O método BIM inclui um conjunto de processos e tecnologias que permitem a representação digital das características físicas e funcionais de uma construção e o uso integrado de informações relativas a cada obra. Muito mais realísticos do que as metodologias 2D, os projetos em BIM facilitam a visualização de possíveis inconformidade e podem ser usados para planejar, projetar, construir e gerenciar infraestruturas.  

Como compatibilizar um projeto 

A adoção da metodologia BIM permite que os profissionais envolvidos trabalhem de forma simultânea, visualizando o que o outro está fazendo, assim quando cada um finaliza sua etapa o projeto está completo. Desta maneira é possível garantir que os processos sejam complementares e conexos, evitando eventuais interferências espaciais e garantindo eficiência e segurança até a conclusão do trabalho. Exatamente por isso, a participação, as contribuições e as informações dos diversos agentes são essenciais para a melhor visualização e gestão das etapas construtivas. Desta forma, é possível compatibilizar todas as etapas e processos de um projeto com maior assertividade. 

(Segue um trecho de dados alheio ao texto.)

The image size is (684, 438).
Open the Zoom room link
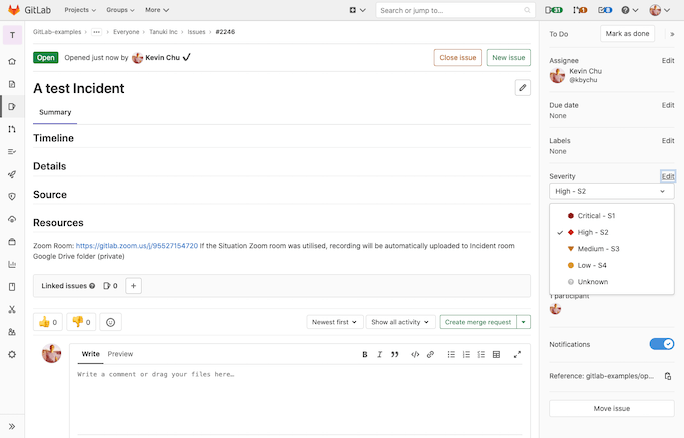click(x=136, y=245)
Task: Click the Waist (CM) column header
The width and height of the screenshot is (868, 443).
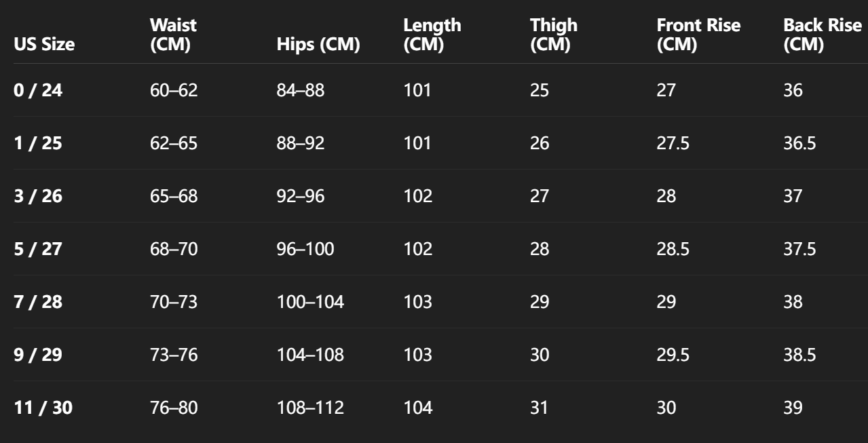Action: (x=173, y=35)
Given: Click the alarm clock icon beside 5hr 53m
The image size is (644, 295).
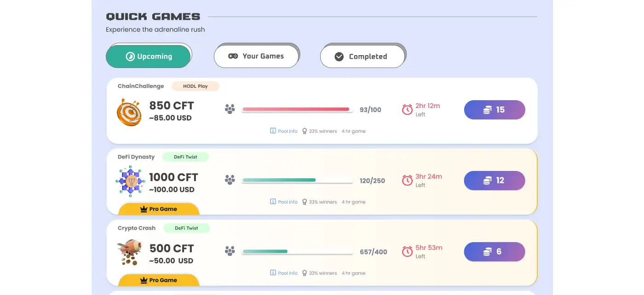Looking at the screenshot, I should pyautogui.click(x=407, y=251).
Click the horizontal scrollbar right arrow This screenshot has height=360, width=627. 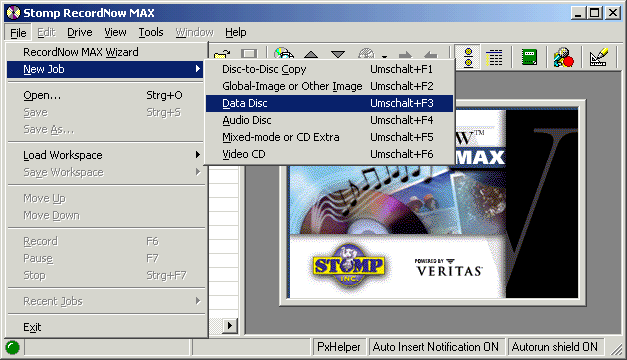[230, 326]
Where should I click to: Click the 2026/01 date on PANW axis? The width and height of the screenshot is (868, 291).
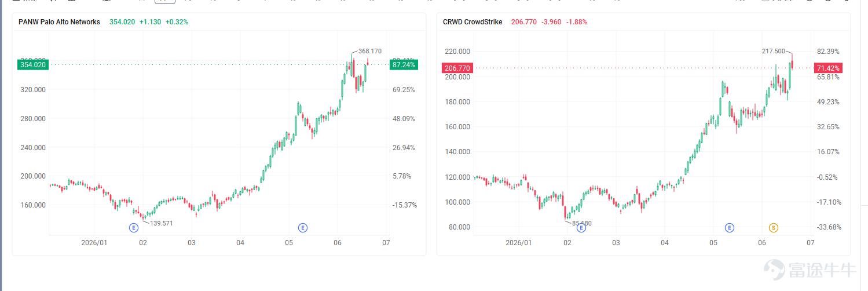click(95, 243)
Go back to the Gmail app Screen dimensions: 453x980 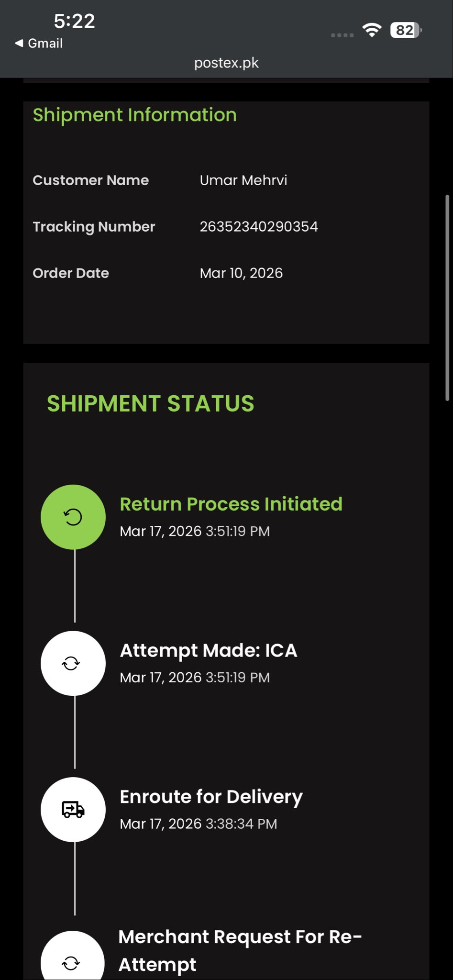44,43
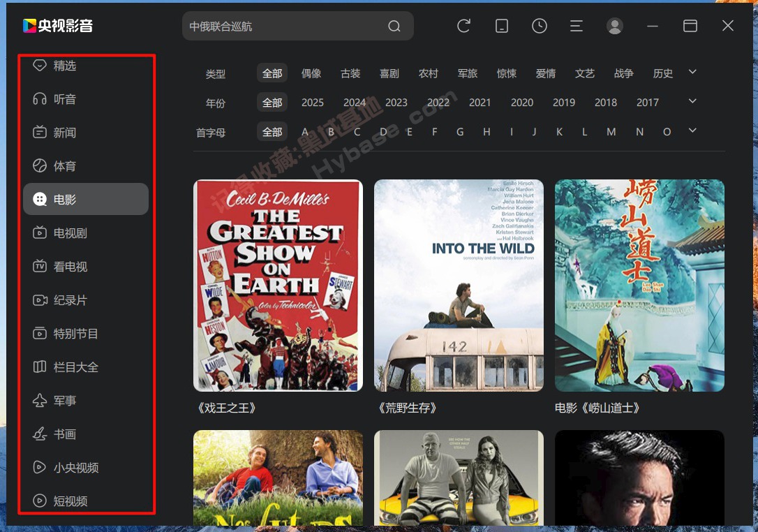Image resolution: width=758 pixels, height=532 pixels.
Task: Open watch history clock icon
Action: [539, 26]
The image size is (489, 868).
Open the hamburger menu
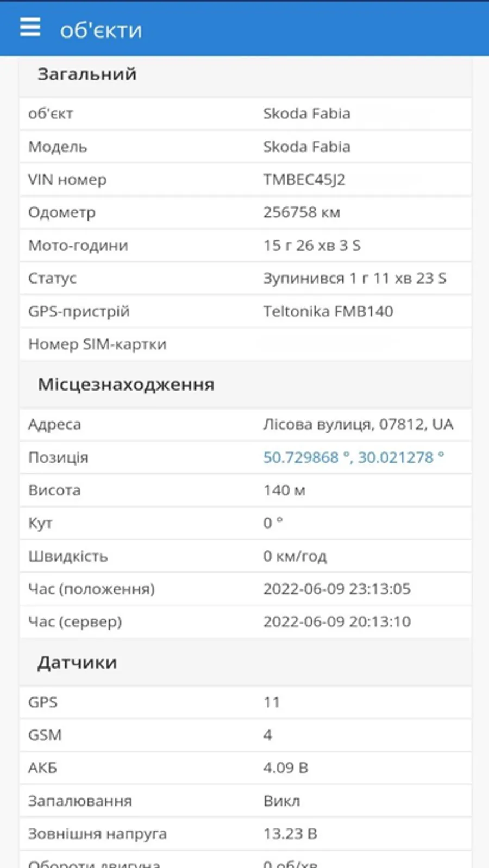coord(30,27)
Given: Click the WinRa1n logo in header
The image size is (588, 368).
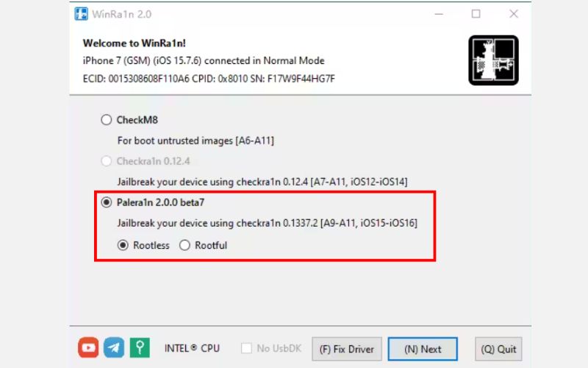Looking at the screenshot, I should point(493,60).
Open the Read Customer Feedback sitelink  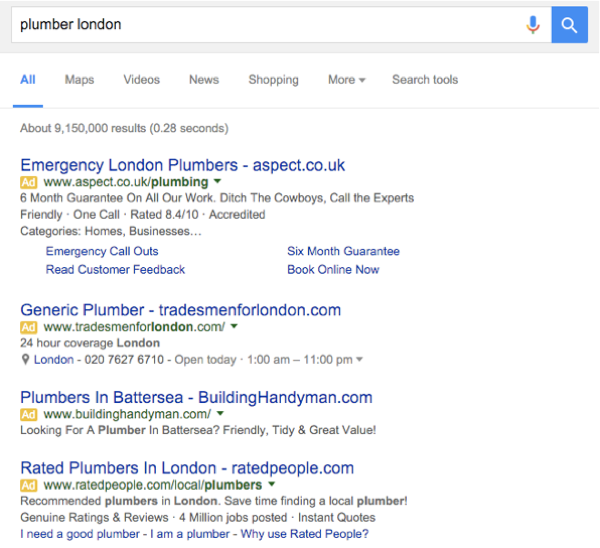[x=115, y=269]
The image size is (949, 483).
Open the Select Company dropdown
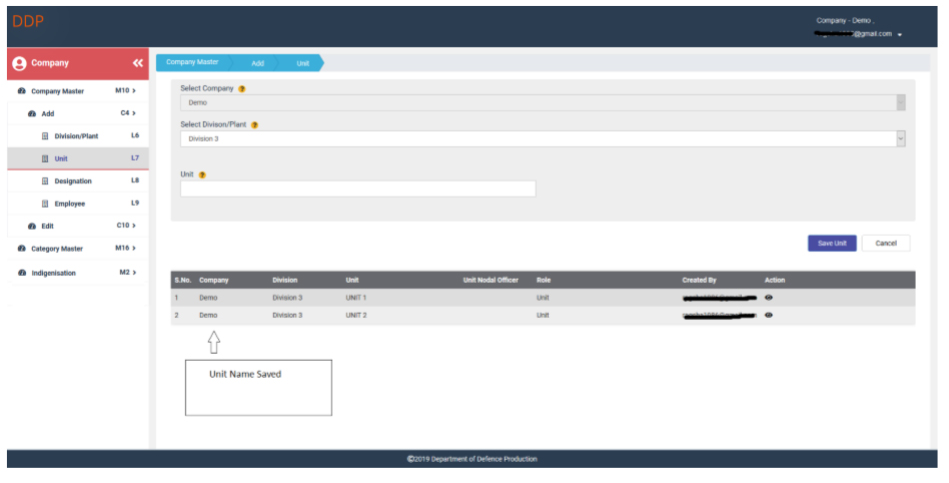(543, 102)
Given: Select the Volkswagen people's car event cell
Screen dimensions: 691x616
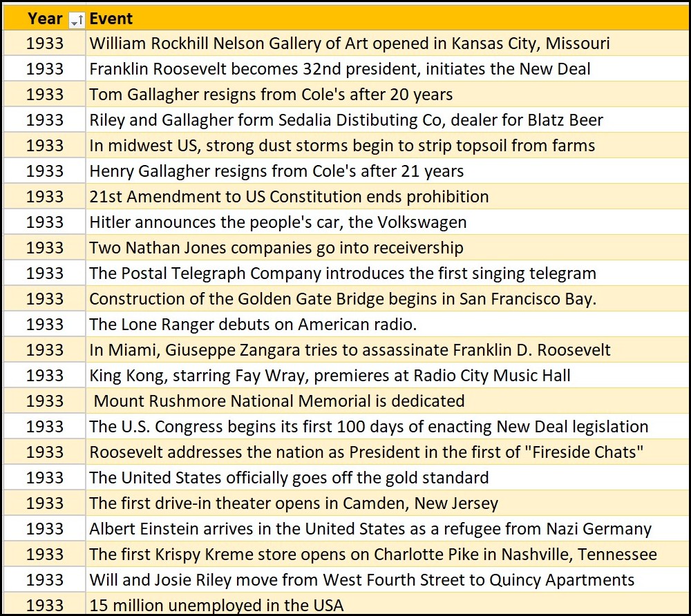Looking at the screenshot, I should pyautogui.click(x=278, y=222).
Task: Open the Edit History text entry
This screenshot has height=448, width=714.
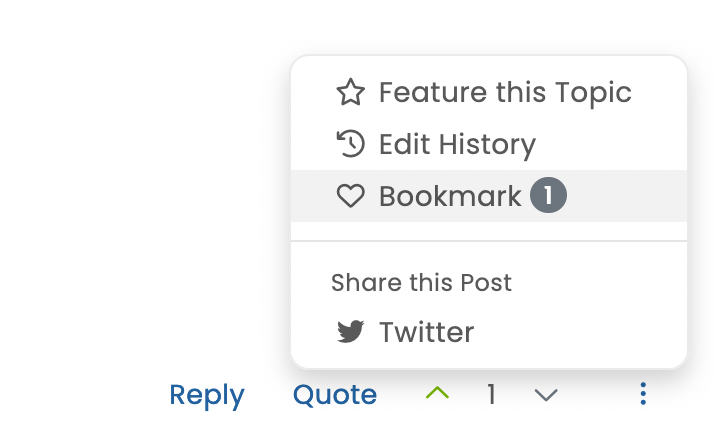Action: point(457,145)
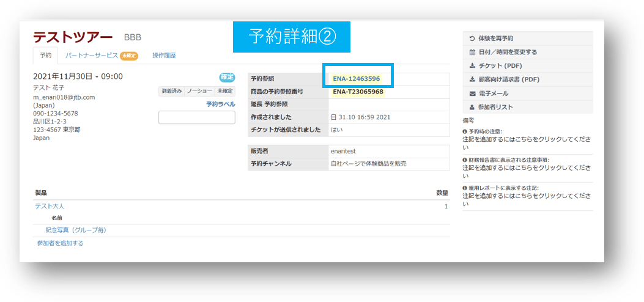
Task: Open booking reference ENA-12463596 link
Action: [x=356, y=78]
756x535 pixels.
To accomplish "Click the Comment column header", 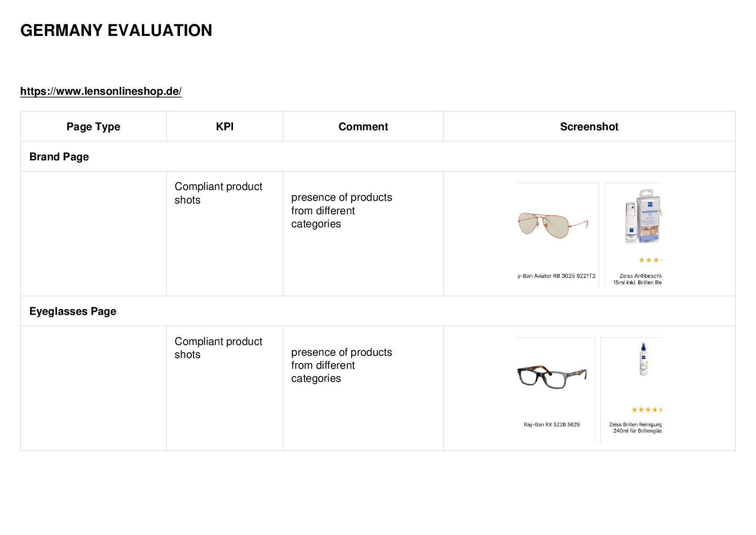I will [363, 127].
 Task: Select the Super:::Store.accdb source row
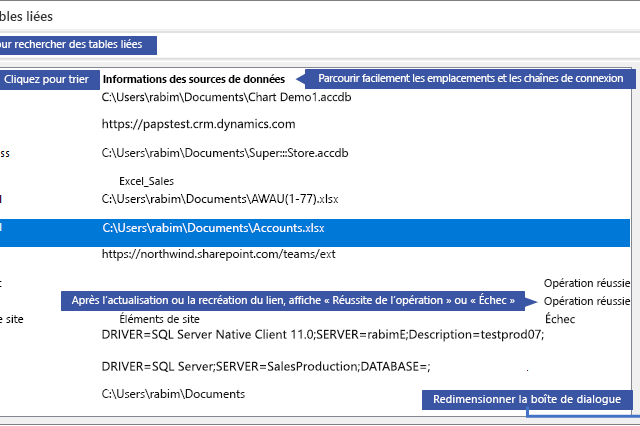click(225, 153)
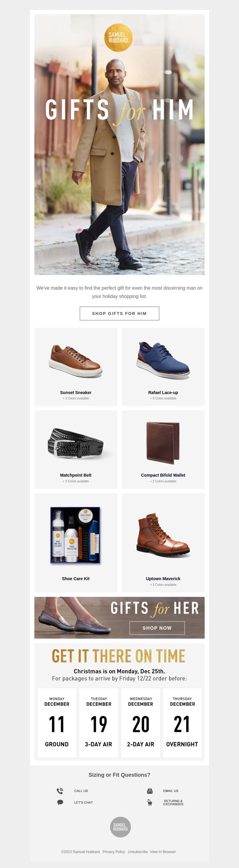Click the December 21 Overnight shipping card
Screen dimensions: 239x868
[182, 723]

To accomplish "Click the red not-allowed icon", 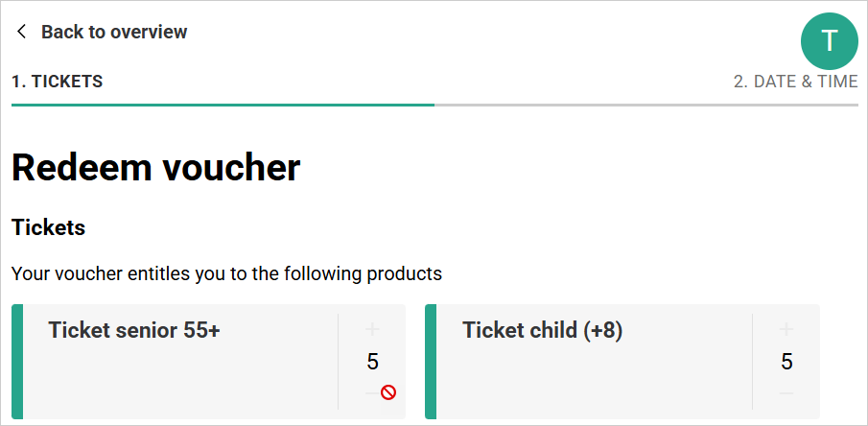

Conforme projeção do governo federal, a criação de modelos virtuais precisos das obras ainda em fase de projeto, a partir do uso da tecnologia BIM, deve ampliar a produtividade no setor de construção em 10% até 2028. Com o uso da tecnologia, a estimativa é de que 40% a 60% dos problemas gerados em uma obra possam ser previstos e evitados. 

Em 2021, o uso do método passará a ser obrigatório nas obras públicas realizadas no país, o que, segundo estimativa do governo, deve garantir uma queda de custos de 9,7% nas construções. A Agência Brasileira de Desenvolvimento Industrial (ABDI), ainda mais otimista, prevê uma redução nos custos perto de 20%. 

Método BIM na prática 

Com o trabalho sendo executado de forma simultânea pelos membros da equipe e demais agentes envolvidos no projeto – engenheiros, arquitetos, projetistas, fornecedores, clientes etc. –, a adoção do conceito BIM baseia-se na colaboração e na multidisciplinariedade. 

Na prática, os projetos em BIM permitem a visualização dos processos, a evolução da obra e a sequência das diversas etapas, com análises e simulações muito mais dinâmicas do que os processos tradicionais em 2D. Por exemplo: à medida em que a edificação vai sendo construída, pode-se ver a parede subindo, e o mesmo se verifica em relação a todo o tipo de estrutura prevista, como encanamentos e fiações. 

Bastante usada em países como Reino Unido, Estados Unidos, México, Canadá, Rússia, China, Portugal, França, Chile e Argentina, a metodologia pode ser aplicada desde o projeto até a execução, chegando à fase de manutenção predial pós-obra e até à demolição. 

Não existe software BIM 

A adoção de modelos que permitem a visualização do projeto em três dimensões não significa a utilização do método BIM. Logo, o uso puro e simples de softwares como Revit, AutoCad 3D e ArchiCad não significa que o projeto foi feito com o método BIM. Além destes programas, há softwares de planejamento que permitem a simulação de canteiros de obra, nos quais pode-se prever a movimentação de equipamentos, otimizar a logística de materiais e até evitar acidentes. 

Um projeto em BIM inclui atributos de objetos e a possibilidade de alterar suas dimensões, processos que, quando realizados, refletem-se automaticamente nas variadas formas de exibição. A construção e a inserção de dados detalhados sobre as mais diversas características – e mais diversas fases – do trabalho é o que faz com que o projeto seja colaborativo, dinâmico, otimizando a comunicação entre os agentes que atuam no projeto, ou seja, configurem a aplicação no método BIM. 

Em seus projetos em BIM, a Kemp utiliza os softwares referência de mercado, e conta com recursos para arquitetura, engenharia de sistemas mecânicos, elétricos e hidráulicos, engenharia estrutural e construção. Mas o software é apenas parte do processo. A aplicação do BIM depende da atuação dos vários profissionais envolvidos, especialmente arquitetos, engenheiros e projetistas, na alimentação do modelo tridimensional com informações sobre as variadas etapas do projeto.